Il padre di Roberto non trattiene le lacrime: «Mio figlio non avrebbe mai dovuto mettere piede in carcere nelle sue condizioni di salute. Anche il gip, disponendo la custodia cautelare in carcere, si era raccomandato di trovare una comunità terapeutica che lo accogliesse. Ma non c’erano posti liberi. Non si può perdere un figlio così. Roberto ha lottato ma dentro di me sapevo che non ce l’avrebbe fatta. Il sistema non funziona».

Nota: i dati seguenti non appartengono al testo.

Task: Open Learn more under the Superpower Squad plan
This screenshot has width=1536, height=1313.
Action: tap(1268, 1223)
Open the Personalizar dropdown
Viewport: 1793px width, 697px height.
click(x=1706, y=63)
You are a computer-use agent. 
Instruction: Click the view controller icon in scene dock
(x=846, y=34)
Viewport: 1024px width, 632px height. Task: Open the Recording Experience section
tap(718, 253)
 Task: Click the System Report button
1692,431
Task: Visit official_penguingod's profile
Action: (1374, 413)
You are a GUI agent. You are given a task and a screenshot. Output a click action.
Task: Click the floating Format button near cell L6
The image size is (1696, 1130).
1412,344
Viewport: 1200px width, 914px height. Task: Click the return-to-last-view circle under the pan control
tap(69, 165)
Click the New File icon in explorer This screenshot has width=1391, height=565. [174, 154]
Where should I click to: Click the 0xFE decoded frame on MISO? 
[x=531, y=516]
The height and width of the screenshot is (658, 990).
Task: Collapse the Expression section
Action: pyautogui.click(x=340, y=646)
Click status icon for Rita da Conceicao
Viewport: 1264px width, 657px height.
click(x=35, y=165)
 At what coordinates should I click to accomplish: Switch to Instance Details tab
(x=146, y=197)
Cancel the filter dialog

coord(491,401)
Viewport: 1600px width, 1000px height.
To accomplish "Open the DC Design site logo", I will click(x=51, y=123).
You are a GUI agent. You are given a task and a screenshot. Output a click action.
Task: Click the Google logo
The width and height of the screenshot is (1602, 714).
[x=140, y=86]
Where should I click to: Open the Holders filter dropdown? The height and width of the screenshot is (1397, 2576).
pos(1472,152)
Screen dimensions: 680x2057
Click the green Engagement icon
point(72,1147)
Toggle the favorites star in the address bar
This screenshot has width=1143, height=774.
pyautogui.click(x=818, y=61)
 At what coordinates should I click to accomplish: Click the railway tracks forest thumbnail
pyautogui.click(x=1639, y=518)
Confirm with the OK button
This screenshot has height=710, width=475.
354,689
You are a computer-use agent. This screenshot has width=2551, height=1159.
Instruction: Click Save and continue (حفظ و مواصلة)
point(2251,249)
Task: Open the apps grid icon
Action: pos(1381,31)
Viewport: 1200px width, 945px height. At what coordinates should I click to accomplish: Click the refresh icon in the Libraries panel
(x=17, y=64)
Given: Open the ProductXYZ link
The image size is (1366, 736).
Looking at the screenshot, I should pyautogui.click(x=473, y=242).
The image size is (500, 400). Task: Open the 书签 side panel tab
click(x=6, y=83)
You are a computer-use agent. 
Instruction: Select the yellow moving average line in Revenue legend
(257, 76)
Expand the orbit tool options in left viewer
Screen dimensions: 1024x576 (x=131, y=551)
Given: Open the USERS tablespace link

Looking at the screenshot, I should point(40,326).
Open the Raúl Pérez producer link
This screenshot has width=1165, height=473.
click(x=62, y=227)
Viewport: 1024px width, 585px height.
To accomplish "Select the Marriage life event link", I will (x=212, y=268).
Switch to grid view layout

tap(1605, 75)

Ino Vitale è stato tra i primi poliziotti ad arrivare in via D’Amelio dopo l’esplosione della bomba che ha ucciso Paolo Borsellino e i cinque agenti della scorta. Di quel pomeriggio che ha segnato la storia italiana ricorda tutto. «Credevo di aver visto l’inferno quel 19 luglio 1992, invece l’inferno l’ho visto in carcere e l’ho vissuto attraverso i racconti di mio figlio. Per anni ho servito lo stato, lo stesso che avrebbe dovuto custodire Roberto e che invece me l’ha portato via per sempre».

Undici suicidi nel 2022

La Sicilia è osservatorio privilegiato per raccontare l’inferno carcerario. Quello di Roberto è uno degli undici suicidi registrati nelle carceri siciliane in un 2022 che sarà ricordato come l’anno nero per gli istituti di pena italiani. L’anno scorso 84 detenuti si sono tolti la vita, uno ogni cinque giorni. Il precedente primato negativo risaliva al 2009, quando in totale erano stati 72. Ma allora i detenuti nelle carceri erano 61mila, cinquemila in più di oggi. «Non vedere negli 84 suicidi dell’ultimo anno la misura delle condizioni in cui versano le carceri del paese è ingiustificabile», commenta Patrizio Gonnella, presidente di Antigone, l’associazione nata negli anni Ottanta per tutelare i diritti e le garanzie nel sistema carcerario.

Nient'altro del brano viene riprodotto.